Die Spendefreudigkeit des Bayernvolkes
Einer weiteren Quelle ist zu entnehmen, dass König Maximilian II. den durch den Brand geschädigten Einwohnern sofort 2 500 Gulden zur Verfügung stellte, die unter den Hilfsbedürftigen verteilt wurden. Die Hilferufe, die hinaus ins Land gingen, verhallten nicht ungehört. Die Regierungsstellen riefen zu Sammlungen auf, auf den Kanzeln sprach man von der Not in Nordhalben, Gemeinden und nicht zuletzt auch die Zeitungen riefen zu Spenden auf. Der Erfolg war groß und die Spenden wurden schnell gegeben, so dass auch rasch geholfen werden konnte. Insbesondere die armen Gegenden des Frankenwaldes gaben reichlich und fast keine Gemeinde schloss sich aus, so dass mit Stolz vermerkt wurde: "Es ist ein Ehrenblatt in der Geschichte Bayerns, dass es damals über 80 000 Gulden aufbrachte." Interessant dürfte auch sein, dass nicht alle Spenden für die Allgemeinheit der Abgebrannten gegeben wurden, sondern nur gewissen Personen bzw. Zünften (Handwerkern) zugute kamen. Die Seifensieder von Regensburg bestimmten ihre Spende ausdrücklich für die hiesigen Seifensieder. Da Nordhalben aber nur einen hatte, bekam dieser alles.
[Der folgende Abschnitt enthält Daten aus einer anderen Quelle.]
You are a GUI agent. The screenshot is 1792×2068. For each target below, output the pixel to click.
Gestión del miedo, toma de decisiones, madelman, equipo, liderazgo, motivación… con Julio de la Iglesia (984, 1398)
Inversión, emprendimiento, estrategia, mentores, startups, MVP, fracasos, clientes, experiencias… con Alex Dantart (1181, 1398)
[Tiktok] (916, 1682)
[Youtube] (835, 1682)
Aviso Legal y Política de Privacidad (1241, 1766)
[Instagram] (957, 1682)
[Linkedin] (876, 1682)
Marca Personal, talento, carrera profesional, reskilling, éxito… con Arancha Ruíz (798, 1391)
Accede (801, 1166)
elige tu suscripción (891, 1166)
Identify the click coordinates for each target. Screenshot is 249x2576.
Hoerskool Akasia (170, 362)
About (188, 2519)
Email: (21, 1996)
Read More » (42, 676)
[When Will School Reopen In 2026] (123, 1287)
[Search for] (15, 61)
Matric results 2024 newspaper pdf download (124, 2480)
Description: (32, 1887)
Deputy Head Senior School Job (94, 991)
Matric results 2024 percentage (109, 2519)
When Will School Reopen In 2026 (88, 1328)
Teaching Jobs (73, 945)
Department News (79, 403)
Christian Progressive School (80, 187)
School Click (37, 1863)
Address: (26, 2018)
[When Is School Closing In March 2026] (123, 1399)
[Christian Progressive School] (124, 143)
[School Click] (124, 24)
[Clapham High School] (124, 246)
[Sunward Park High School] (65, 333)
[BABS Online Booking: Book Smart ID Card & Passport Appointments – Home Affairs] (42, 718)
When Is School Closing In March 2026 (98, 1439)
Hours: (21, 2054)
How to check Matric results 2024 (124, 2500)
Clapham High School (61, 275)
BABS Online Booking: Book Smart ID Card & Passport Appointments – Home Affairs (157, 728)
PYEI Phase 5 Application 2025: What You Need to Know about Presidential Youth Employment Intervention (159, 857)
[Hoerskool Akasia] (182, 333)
Die Schuhmacher von Weilheim und Vilsbiburg spendeten auch nur für ihre hiesigen Kollegen und nicht anders machten es die Schneider von Weilheim, die Metzger von Hofheim, die Weber von Tegernsee und die Sattler in Landshut.
Als zwei Jahre nach dem Brand der Vorsitzende des Hilfskomitees, Landrichter Martin, die Schlussrechnung vorlegte, erwies sich, dass die Nordhalbener mit dem Geld nicht nur ausgekommen waren, sondern auch noch 1 900 Gulden gespart hatten. Nun konnte auch der Lehrer wieder sein Gehalt bekommen, denn in den schweren Jahren vorher war das nicht möglich, einmal musste er sogar mit 25 Gulden aus den Sammlungen für die durch den Brand Geschädigten unterstützt werden. Eine Frau, die mit Zwillingen im Kindsbett lag, erhielt vier Gulden, Georg Wachter vom Rüblesgrund, der beim Brand den Arm gebrochen hatte und den Doktor nicht bezahlen konnte, bekam zwölf Gulden.
Abschließend wurde festgestellt:
"Der Ort blühte auf. Der kameradschaftliche Sinn des Bayernvolkes hatte jedem der Abgebrannten sein Häuschen wiedergegeben und bald waren die Schrecknisse jener Nacht vom 19. März 1856 vergessen."
Ob letztere Anmerkung zutraf, darf aus heutiger Sicht auch nach 150 Jahren doch sehr bezweifelt werden. Zum Gedenken an das große Unglück werden heute nachts um 2 Uhr die Glocken der beiden Nordhalbener Gotteshäuser läuten.